■ **PROMPT**: Give the data again in full. Keep every line the same.

[Recorded data]

▽

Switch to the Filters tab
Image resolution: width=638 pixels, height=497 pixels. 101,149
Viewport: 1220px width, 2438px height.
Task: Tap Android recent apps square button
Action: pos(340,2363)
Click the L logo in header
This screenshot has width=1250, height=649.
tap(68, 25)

△

■ **RESULT**:
Switch to the Filters tab
Image resolution: width=638 pixels, height=497 pixels. 101,149
Viewport: 1220px width, 2438px height.
Task: Tap Android recent apps square button
Action: pos(340,2363)
Click the L logo in header
This screenshot has width=1250, height=649.
tap(68, 25)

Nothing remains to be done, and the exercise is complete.